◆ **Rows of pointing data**
+++

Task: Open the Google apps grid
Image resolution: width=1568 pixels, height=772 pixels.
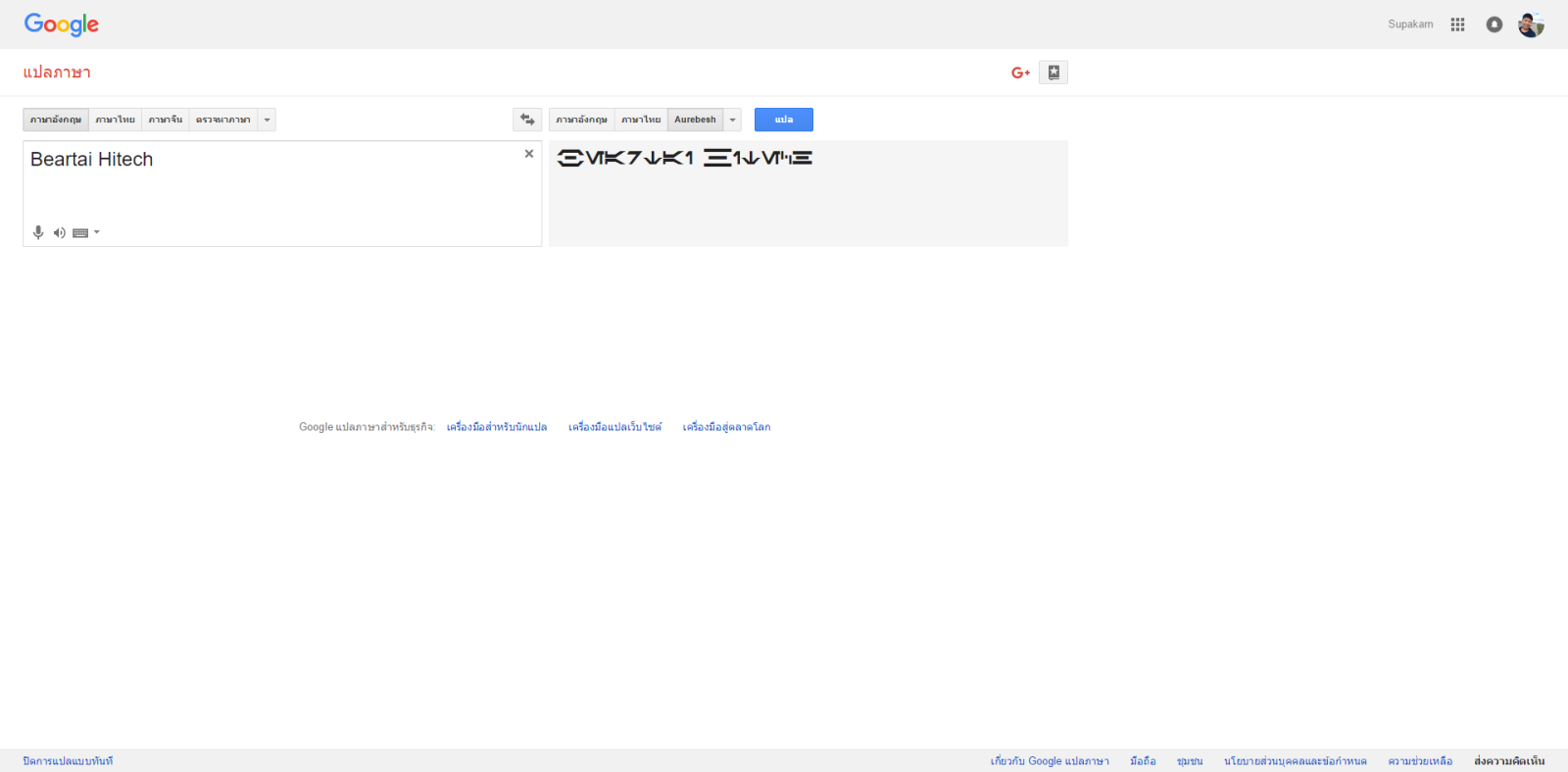Action: (1457, 24)
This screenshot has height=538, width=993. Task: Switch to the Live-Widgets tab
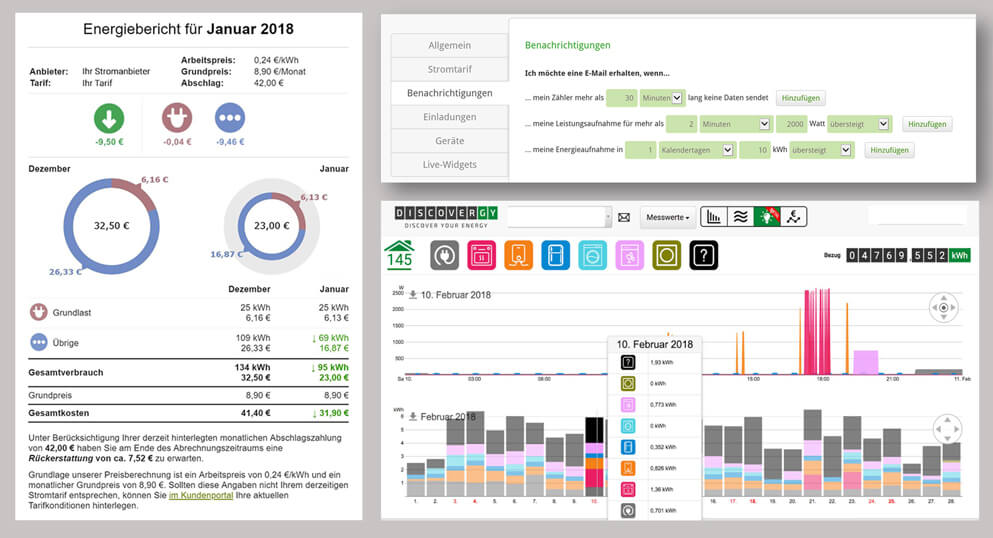[x=449, y=164]
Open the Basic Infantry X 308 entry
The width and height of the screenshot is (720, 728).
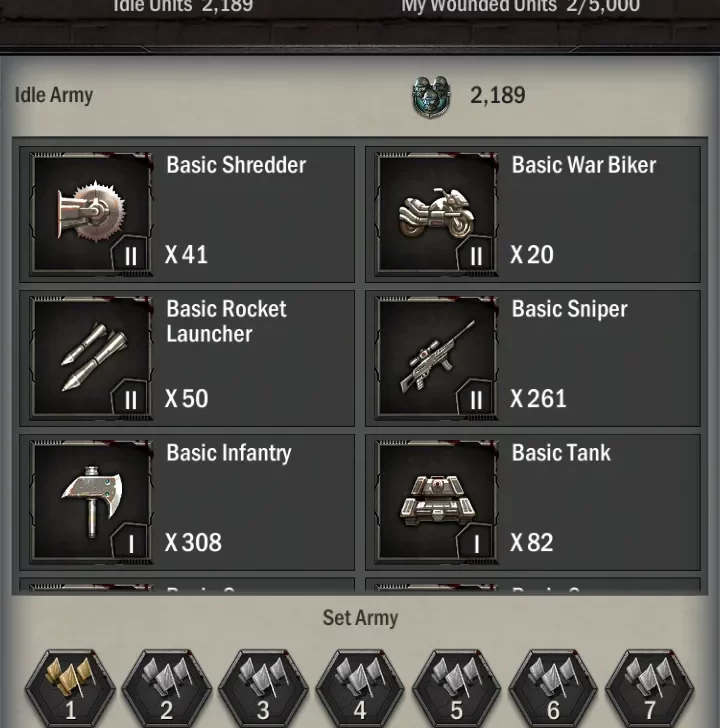[187, 502]
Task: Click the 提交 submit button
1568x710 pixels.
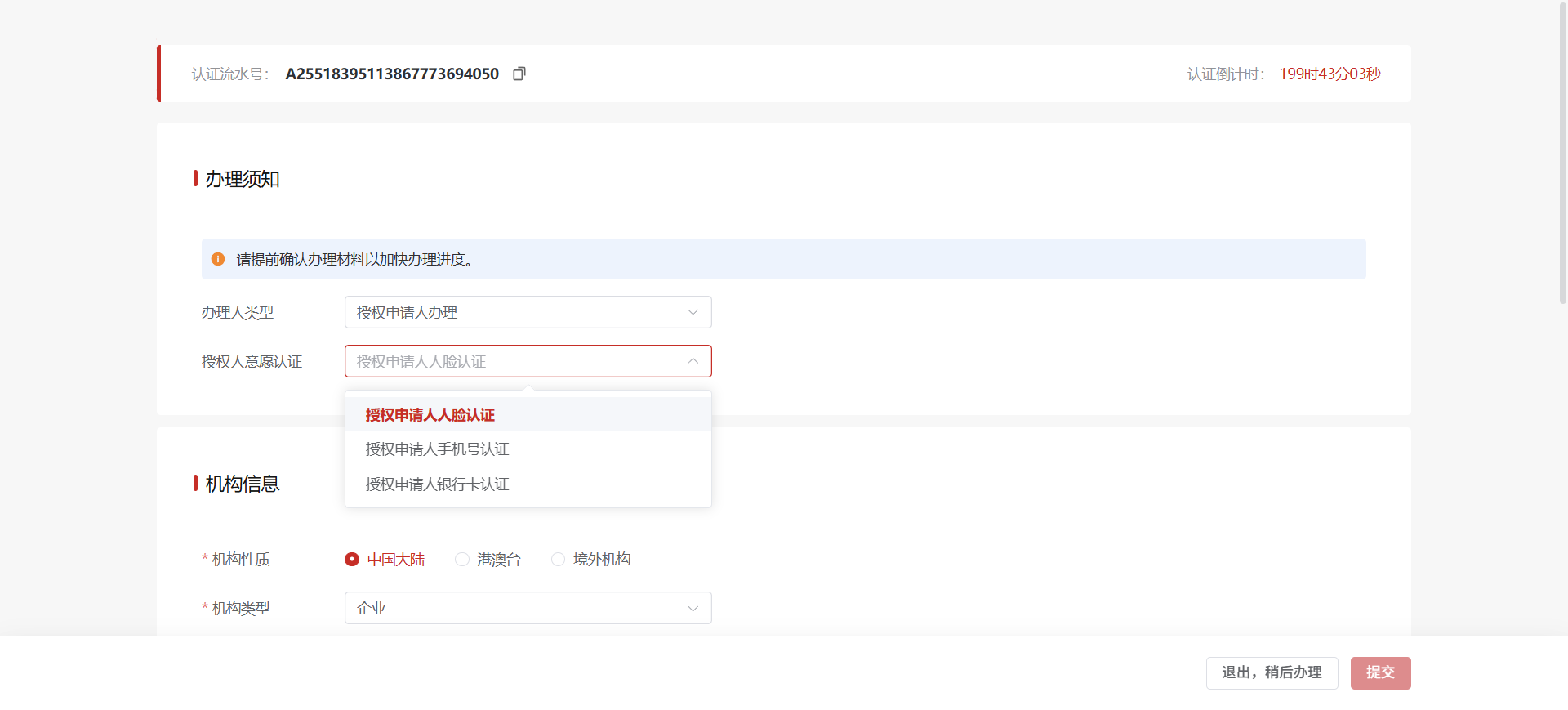Action: [x=1380, y=672]
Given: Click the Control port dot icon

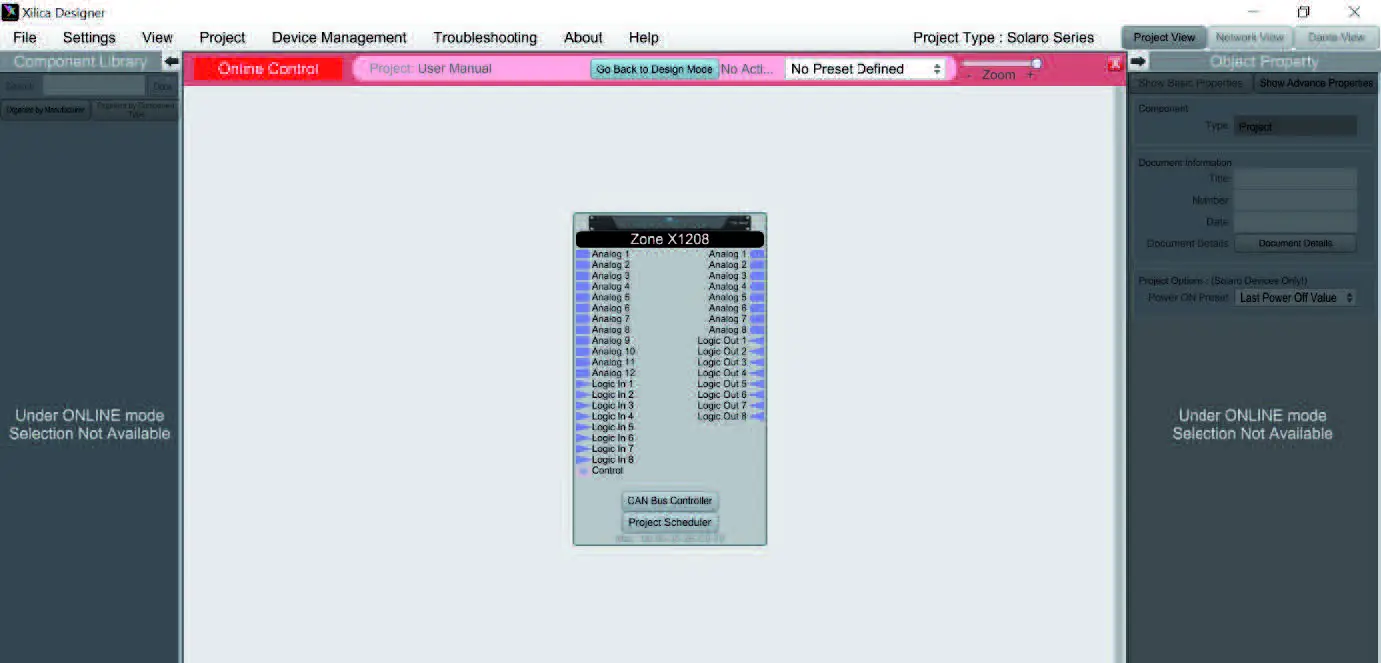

+++

◆ **Problem**
Rewrite every line of the listing above as a numbered list, omitting blank lines and leaving out the pictures.

◆ **Result of the task**
1. Task: Open the Google apps grid
2. Image resolution: width=1568 pixels, height=772 pixels.
3. Action: (1457, 24)
4. This screenshot has height=538, width=993. Task: Switch to the Live-Widgets tab
5. [x=449, y=164]
6. Open the Basic Infantry X 308 entry
7. The width and height of the screenshot is (720, 728).
8. [187, 502]
9. Task: Click the 提交 submit button
10. 1568x710 pixels.
11. Action: [x=1380, y=672]
12. Given: Click the Control port dot icon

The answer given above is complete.